All lines in the records below with the word "formatting" must be returned.

── Extracted material

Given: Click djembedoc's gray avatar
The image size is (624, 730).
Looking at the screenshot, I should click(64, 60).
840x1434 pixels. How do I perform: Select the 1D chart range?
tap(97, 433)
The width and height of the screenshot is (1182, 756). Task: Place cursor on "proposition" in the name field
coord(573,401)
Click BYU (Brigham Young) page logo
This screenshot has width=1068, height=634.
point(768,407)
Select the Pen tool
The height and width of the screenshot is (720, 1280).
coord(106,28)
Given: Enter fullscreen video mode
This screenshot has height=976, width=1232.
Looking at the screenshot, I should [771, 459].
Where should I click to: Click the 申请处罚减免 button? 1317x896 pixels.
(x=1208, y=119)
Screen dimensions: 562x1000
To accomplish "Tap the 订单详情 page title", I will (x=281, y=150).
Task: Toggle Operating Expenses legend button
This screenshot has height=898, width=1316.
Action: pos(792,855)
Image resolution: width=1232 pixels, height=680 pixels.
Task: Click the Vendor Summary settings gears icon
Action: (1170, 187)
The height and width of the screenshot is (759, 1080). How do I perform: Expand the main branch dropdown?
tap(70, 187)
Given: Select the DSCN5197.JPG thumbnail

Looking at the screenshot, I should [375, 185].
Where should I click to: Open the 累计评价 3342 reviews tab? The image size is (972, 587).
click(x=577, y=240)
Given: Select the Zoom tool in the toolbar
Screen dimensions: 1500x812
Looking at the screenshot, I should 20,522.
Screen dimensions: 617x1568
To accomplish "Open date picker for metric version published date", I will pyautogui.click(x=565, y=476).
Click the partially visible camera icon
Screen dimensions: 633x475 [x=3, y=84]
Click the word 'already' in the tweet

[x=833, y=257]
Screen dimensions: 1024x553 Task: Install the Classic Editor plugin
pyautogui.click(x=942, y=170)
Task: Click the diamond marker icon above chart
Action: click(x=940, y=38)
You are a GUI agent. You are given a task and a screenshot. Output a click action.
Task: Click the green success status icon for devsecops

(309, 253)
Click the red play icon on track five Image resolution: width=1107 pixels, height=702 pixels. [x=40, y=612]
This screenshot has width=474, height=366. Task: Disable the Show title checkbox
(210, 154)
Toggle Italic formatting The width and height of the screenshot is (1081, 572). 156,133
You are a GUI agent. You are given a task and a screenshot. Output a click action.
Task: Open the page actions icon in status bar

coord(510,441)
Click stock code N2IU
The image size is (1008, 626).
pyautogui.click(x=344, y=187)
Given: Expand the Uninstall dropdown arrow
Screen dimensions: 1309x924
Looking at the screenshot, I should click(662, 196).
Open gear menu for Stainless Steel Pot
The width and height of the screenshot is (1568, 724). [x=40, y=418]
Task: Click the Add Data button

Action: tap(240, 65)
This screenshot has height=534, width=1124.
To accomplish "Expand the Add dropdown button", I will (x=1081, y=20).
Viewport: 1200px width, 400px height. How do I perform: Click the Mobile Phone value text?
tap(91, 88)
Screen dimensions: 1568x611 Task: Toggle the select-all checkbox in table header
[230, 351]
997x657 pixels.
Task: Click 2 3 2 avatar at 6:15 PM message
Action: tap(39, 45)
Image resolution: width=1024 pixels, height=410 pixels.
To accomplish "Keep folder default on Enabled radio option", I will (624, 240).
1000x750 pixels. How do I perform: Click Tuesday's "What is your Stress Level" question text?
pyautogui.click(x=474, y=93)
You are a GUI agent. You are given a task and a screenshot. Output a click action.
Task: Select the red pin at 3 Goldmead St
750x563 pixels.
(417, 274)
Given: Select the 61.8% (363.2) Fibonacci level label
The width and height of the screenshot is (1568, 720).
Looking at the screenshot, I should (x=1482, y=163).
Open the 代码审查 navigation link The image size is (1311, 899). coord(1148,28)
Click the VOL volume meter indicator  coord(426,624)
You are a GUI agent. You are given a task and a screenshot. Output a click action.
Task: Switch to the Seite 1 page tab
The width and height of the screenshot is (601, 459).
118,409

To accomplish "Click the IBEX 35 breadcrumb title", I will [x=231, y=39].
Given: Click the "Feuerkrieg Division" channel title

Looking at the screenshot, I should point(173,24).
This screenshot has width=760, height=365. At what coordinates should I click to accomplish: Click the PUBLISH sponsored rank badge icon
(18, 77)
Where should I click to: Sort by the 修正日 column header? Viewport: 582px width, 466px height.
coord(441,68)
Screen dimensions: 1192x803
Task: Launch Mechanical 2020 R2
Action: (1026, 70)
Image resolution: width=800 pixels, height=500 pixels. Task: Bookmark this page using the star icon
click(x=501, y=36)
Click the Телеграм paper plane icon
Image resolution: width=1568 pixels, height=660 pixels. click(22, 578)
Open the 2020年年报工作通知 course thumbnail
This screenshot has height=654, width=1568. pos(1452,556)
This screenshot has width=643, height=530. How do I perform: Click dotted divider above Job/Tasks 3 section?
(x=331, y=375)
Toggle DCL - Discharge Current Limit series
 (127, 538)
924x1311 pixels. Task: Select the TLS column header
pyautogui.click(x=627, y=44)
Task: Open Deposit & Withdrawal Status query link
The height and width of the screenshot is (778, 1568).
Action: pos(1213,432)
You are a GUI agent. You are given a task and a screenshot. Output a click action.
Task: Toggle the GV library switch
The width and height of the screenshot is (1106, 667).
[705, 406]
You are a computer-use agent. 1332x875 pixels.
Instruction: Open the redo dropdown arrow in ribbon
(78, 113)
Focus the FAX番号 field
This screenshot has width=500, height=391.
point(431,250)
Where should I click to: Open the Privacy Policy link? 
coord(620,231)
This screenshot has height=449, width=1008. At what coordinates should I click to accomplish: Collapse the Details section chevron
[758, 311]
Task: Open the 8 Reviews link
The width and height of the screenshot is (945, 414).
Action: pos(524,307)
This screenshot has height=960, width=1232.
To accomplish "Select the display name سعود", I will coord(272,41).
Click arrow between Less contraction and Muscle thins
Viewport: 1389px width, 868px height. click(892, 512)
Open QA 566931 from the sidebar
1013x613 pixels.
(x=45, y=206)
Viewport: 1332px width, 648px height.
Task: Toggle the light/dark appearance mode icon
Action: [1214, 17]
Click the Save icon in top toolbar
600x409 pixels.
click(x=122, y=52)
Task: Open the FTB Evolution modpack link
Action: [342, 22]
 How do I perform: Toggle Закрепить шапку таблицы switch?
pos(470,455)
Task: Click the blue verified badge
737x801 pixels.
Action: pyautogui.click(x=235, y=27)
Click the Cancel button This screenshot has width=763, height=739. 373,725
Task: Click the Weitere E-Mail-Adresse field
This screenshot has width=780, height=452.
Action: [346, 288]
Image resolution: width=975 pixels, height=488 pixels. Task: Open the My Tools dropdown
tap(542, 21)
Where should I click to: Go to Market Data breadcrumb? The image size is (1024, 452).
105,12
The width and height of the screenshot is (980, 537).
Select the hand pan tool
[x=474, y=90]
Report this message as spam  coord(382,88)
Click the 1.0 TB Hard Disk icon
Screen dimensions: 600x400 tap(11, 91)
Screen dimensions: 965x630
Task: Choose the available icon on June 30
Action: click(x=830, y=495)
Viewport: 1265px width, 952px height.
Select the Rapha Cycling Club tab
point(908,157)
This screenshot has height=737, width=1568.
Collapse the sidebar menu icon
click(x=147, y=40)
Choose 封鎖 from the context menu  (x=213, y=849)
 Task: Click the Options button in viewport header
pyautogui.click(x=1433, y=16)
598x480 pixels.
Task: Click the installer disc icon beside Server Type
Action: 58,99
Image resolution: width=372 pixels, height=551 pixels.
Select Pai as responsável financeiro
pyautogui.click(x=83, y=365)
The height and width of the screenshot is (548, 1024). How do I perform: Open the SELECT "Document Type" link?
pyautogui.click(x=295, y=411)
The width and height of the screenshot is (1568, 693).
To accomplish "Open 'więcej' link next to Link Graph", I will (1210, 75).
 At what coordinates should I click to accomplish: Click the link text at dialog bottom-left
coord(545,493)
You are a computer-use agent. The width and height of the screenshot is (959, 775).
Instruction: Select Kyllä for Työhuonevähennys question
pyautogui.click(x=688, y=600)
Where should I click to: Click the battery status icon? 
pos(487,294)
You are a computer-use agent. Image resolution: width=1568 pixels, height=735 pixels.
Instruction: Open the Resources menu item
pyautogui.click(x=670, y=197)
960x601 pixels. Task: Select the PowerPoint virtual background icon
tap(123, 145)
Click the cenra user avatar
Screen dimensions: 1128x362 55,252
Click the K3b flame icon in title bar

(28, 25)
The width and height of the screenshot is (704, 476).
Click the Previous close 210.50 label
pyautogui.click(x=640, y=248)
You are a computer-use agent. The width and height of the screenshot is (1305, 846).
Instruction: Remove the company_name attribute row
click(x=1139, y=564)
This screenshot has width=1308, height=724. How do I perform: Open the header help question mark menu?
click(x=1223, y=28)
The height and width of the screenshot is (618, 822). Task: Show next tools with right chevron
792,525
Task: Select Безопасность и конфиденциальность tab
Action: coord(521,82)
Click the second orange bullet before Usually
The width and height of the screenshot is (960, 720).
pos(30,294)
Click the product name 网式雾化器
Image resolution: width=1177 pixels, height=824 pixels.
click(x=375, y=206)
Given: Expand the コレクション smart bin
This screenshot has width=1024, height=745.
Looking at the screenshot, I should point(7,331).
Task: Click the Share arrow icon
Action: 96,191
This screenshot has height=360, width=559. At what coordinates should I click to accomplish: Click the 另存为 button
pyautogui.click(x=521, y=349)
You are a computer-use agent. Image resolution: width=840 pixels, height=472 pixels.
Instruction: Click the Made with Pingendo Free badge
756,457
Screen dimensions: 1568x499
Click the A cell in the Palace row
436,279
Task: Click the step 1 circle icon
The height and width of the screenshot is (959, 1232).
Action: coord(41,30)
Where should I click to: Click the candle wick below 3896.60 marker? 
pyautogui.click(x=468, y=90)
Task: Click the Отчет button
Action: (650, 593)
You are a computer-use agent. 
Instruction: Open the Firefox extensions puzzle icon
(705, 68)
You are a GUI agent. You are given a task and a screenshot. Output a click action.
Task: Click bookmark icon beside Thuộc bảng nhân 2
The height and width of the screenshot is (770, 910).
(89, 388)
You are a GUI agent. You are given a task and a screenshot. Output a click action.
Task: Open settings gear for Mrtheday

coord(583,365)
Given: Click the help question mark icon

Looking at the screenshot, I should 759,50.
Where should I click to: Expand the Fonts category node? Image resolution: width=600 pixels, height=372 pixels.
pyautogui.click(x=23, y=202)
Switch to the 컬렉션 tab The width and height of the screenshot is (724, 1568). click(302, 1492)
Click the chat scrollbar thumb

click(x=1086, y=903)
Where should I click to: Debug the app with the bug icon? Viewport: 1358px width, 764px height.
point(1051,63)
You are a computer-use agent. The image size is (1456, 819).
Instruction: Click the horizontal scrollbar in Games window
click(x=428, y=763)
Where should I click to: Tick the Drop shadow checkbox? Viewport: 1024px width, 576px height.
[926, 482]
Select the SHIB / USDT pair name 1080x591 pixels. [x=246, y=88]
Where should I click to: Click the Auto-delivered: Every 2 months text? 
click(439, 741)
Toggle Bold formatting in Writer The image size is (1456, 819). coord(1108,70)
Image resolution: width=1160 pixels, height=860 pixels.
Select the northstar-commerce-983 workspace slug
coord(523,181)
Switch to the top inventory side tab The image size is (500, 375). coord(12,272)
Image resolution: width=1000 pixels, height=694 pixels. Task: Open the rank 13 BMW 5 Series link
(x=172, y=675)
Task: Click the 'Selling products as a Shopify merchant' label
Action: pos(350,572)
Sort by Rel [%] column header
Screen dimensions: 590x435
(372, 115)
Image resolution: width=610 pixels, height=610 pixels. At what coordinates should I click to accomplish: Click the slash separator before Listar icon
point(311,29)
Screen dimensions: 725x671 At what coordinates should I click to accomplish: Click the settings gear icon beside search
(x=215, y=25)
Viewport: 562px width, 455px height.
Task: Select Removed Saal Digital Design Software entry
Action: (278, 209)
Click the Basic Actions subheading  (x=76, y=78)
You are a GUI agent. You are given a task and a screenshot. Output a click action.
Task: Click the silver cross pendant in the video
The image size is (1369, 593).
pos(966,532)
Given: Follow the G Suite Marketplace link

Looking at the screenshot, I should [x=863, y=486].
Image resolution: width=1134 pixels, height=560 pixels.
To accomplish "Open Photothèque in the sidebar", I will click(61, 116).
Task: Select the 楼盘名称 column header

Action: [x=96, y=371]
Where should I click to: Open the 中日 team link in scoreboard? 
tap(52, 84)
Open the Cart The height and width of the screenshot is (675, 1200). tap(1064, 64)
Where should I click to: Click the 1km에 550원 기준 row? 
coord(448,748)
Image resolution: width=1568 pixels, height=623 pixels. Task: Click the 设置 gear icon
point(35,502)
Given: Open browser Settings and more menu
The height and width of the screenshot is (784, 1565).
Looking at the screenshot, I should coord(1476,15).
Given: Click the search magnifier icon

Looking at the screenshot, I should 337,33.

────

**Answer box**
Toggle Italic formatting The width and height of the screenshot is (1081, 572). 156,133
Toggle Bold formatting in Writer The image size is (1456, 819). coord(1108,70)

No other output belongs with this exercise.